**What the task requires**
Count every line in the data below where the word "agent" appears, then state only that count.

[Items from a data source]
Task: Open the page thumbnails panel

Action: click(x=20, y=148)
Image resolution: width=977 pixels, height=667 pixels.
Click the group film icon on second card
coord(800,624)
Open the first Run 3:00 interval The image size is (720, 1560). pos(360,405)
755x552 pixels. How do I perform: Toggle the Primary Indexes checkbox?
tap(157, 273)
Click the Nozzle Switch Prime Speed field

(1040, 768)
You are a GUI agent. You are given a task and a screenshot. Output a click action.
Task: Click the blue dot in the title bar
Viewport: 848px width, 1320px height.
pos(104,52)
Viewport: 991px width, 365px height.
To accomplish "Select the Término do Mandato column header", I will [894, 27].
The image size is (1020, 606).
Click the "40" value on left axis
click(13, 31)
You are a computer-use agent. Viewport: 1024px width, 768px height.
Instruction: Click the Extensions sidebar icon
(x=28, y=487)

**Your solution**
2